- [YOUR INSTRUCTIONS] Type out each entry exactly as it appears, but keep every image out.

- [DATA TO EXAMINE]
::::::::::

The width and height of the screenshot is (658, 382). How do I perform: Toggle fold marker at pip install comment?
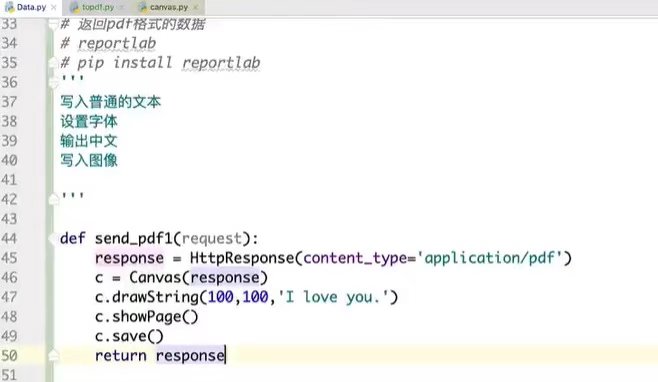[53, 63]
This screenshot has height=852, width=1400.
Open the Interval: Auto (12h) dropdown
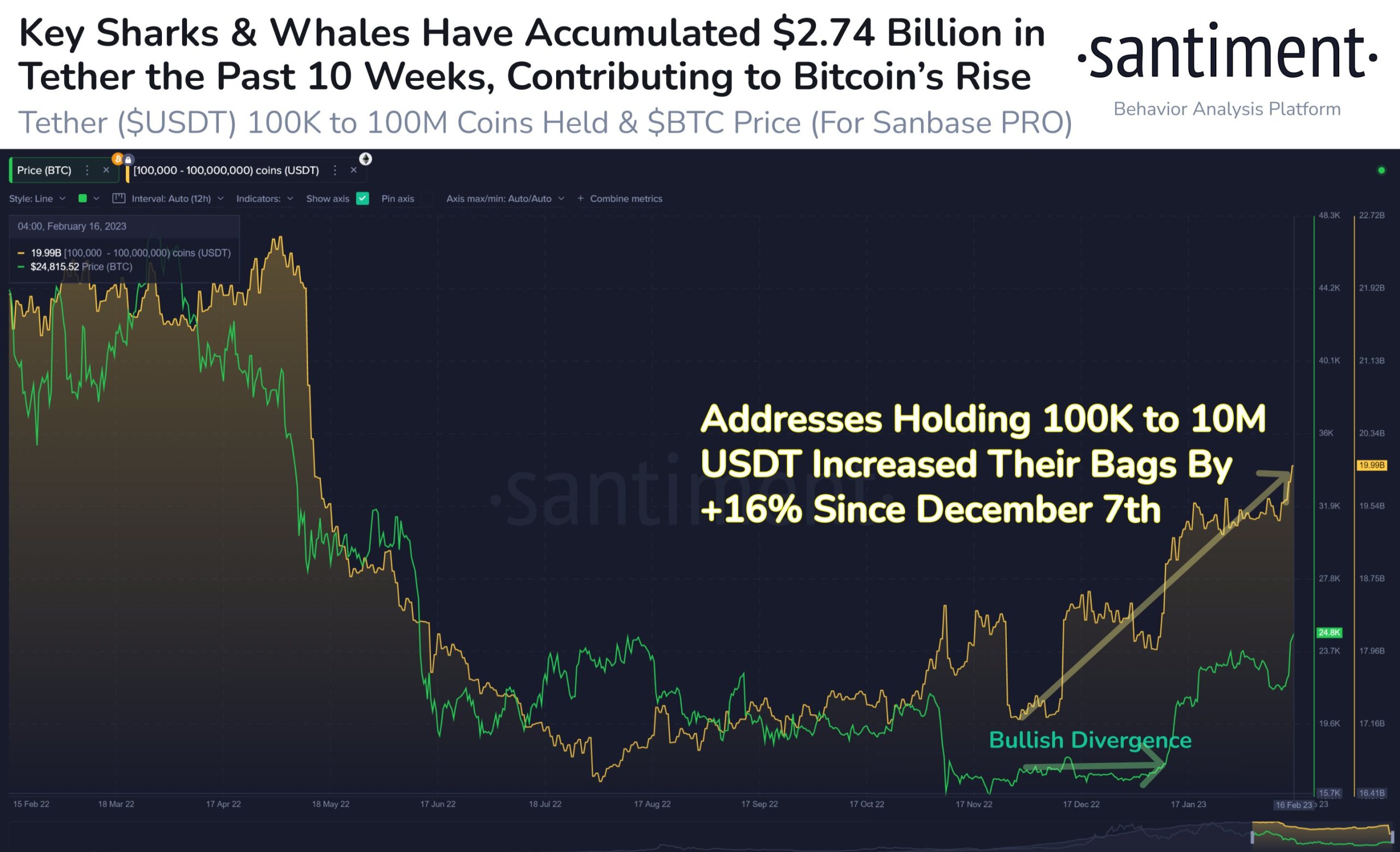[177, 199]
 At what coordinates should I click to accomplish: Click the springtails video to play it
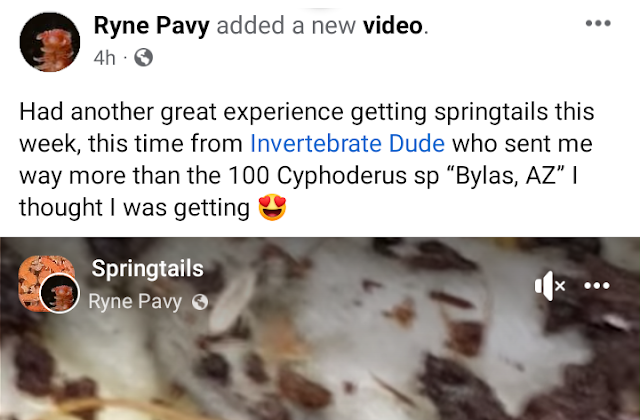320,328
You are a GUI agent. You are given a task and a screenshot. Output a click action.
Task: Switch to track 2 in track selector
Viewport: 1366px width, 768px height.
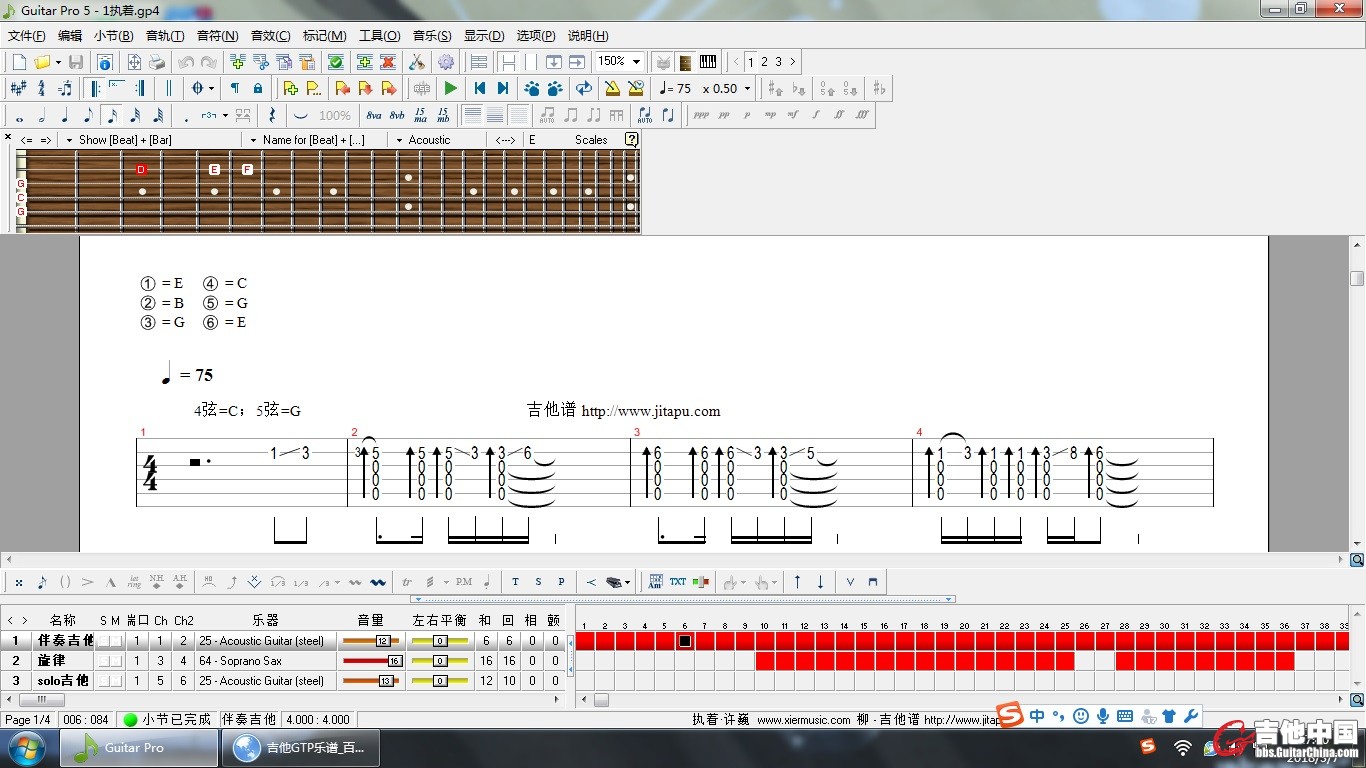(x=764, y=62)
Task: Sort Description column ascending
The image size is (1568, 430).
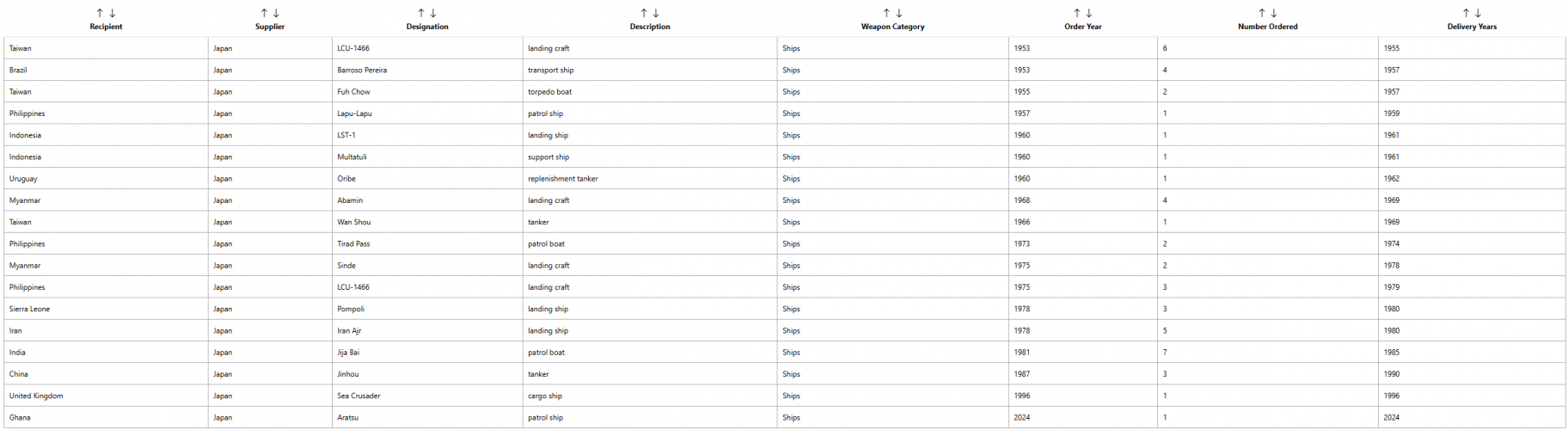Action: 644,13
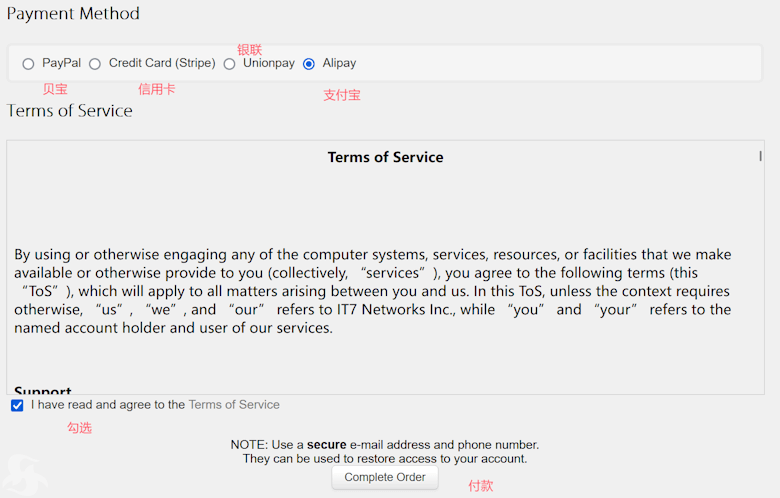
Task: Open the Terms of Service link
Action: [234, 404]
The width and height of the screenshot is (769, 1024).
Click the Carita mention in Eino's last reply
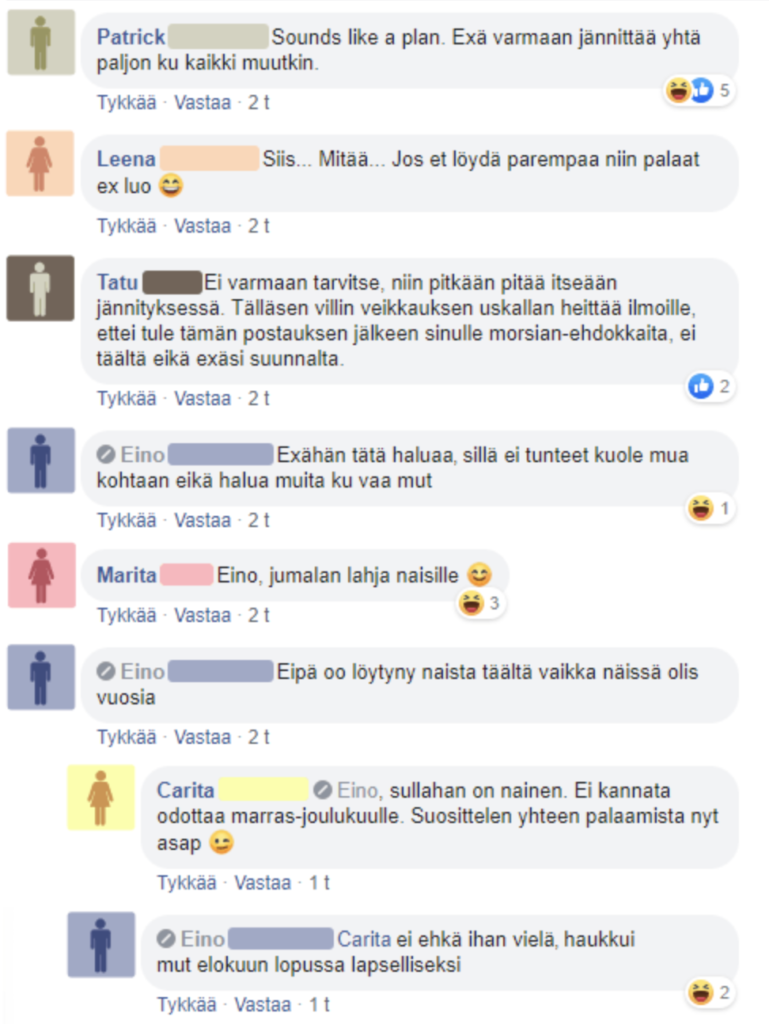[364, 939]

::::::::::

- [SOLVED EXERCISE]
The width and height of the screenshot is (658, 382). How do I perform: Toggle fold marker at pip install comment?
[53, 63]
This screenshot has height=852, width=1400.
Open the Interval: Auto (12h) dropdown
[177, 199]
 At what coordinates should I click to accomplish: Click the springtails video to play it
320,328
You are a GUI agent. You are given a task and a screenshot. Output a click action.
Task: Switch to track 2 in track selector
Viewport: 1366px width, 768px height.
(x=764, y=62)
Task: Sort Description column ascending
The image size is (1568, 430).
Action: 644,13
Task: Open the Terms of Service link
Action: [234, 404]
The width and height of the screenshot is (769, 1024).
Click the Carita mention in Eino's last reply
[364, 939]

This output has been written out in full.